_COMPITI DELL'ESERCIZIO:_
1. Secondo l'intervento, a quale rapporto si invita a votare sì a nome del Gruppo PS?
2. Trascrivi dall'intervento il passo che va da "Il punto è e" a "ci occupa. Grazie.".

_FONTE:_
* * * * * * *

Questo è il punto, ieri, oggi e finché vi sarà un domani. Ma torniamo alle nostre amene faccende.

Il Rapporto di minoranza tenta di salvare capra e cavoli proponendo, da un lato, un controprogetto e, dall’altro, in caso di approvazione parlamentare di Rapporto e disegno di legge, di ritenere così evasa l’iniziativa parlamentare elaborata.

Evviva il decisionismo, evviva il pragmatismo! Ma insomma, colleghe e colleghi, cerchiamo anche di non dimenticare forma e sostanza.

Ammesso e non concesso che la proposta Censi possa rendere superata l’iniziativa Robbiani, di cosa parliamo? Di un formulario con due possibili crocette, sì o no e, in caso di risposta affermativa prevedere spazio adeguato per indicare “se sì, quali/con quale esito”? Aggiungiamo anche “forse” o “non so”?

Anche dal punto di vista redazionale il controprogetto, invece di un ulteriore punto elenco, poteva limitarsi a proporre:

“nelle elezioni cantonali ai sensi dell’articolo 1 capoverso 3 e nell’elezione del Municipio, l’estratto del casellario giudiziale ed il formulario di autocertificazione concernente eventuali condanne inflitte all’estero”.

Sarebbe stato più fluido e in linea con la proposta Robbiani, ma tant’è.

Il punto è e rimane: chi controlla le risposte? Altri funzionari che debbono spendere tempo di lavoro googlando nomi e cognomi, badando poi ai casi di omonimia e dovendo considerare diritti all’oblio per condanne che, almeno secondo il diritto elvetico, non dovrebbero più figurare a casellario giudiziale?

Suvvia, siamo seri… È vero che non esistono domande stupide, solo le risposte debbono essere intelligenti, ma in questo caso l’unica risposta che sento valida è quella del nostro esecutivo e della maggioranza commissionale.

A nome del Gruppo PS invito dunque le colleghe ed i colleghi a votare sì al Rapporto Ris, respingendo così ogni e qualsivoglia forma di assist all’iniziativa che qui ci occupa. Grazie.

* * * * * * *

_ESTRATTO DEL DATASET:_
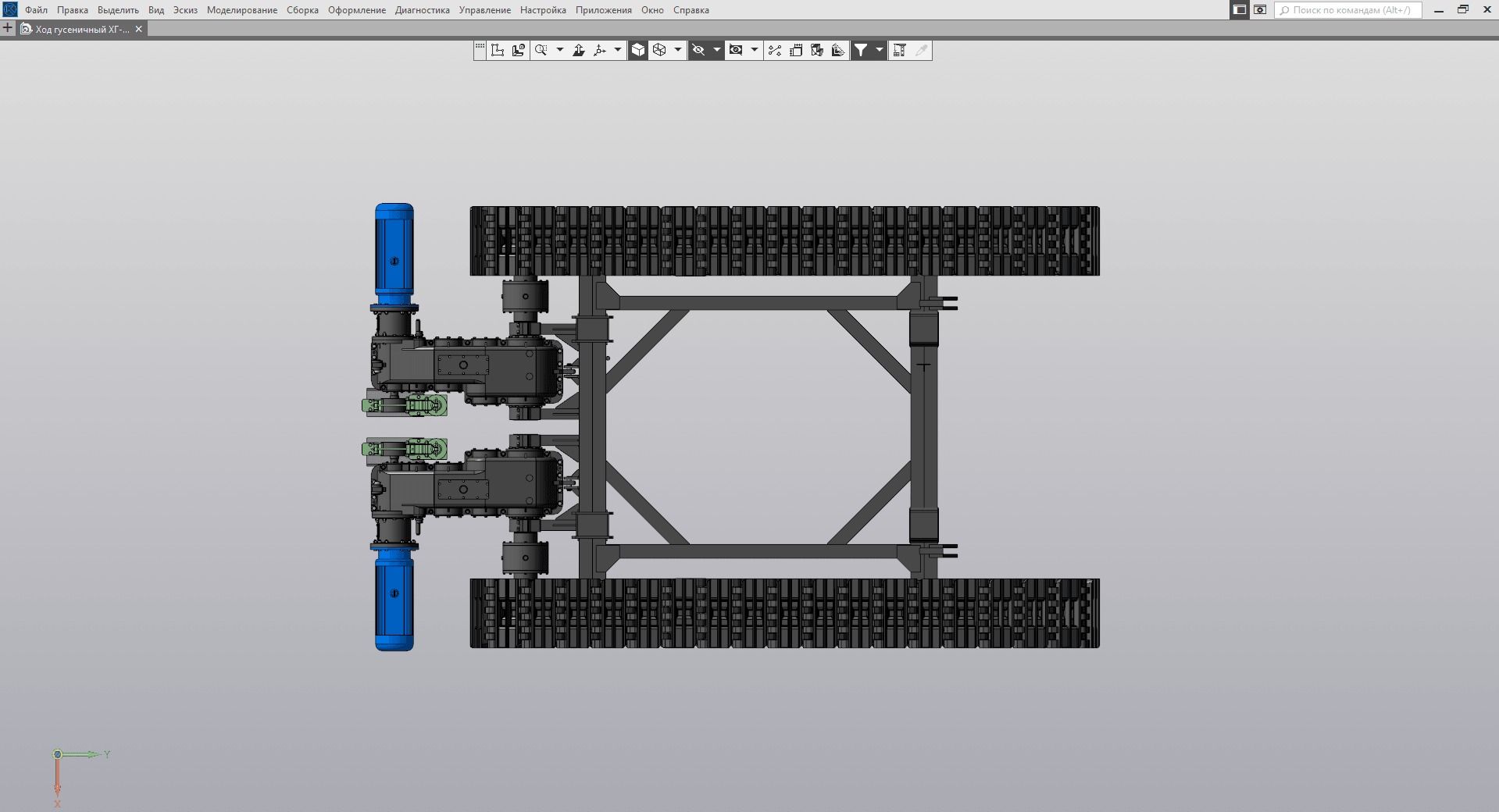Open dropdown arrow next to wireframe cube
The width and height of the screenshot is (1499, 812).
tap(677, 51)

* * * * * * *

_SOLUZIONI DEI COMPITI:_
1. Al Rapporto Ris.

2.
Il punto è e rimane: chi controlla le risposte? Altri funzionari che debbono spendere tempo di lavoro googlando nomi e cognomi, badando poi ai casi di omonimia e dovendo considerare diritti all’oblio per condanne che, almeno secondo il diritto elvetico, non dovrebbero più figurare a casellario giudiziale?

Suvvia, siamo seri… È vero che non esistono domande stupide, solo le risposte debbono essere intelligenti, ma in questo caso l’unica risposta che sento valida è quella del nostro esecutivo e della maggioranza commissionale.

A nome del Gruppo PS invito dunque le colleghe ed i colleghi a votare sì al Rapporto Ris, respingendo così ogni e qualsivoglia forma di assist all’iniziativa che qui ci occupa. Grazie.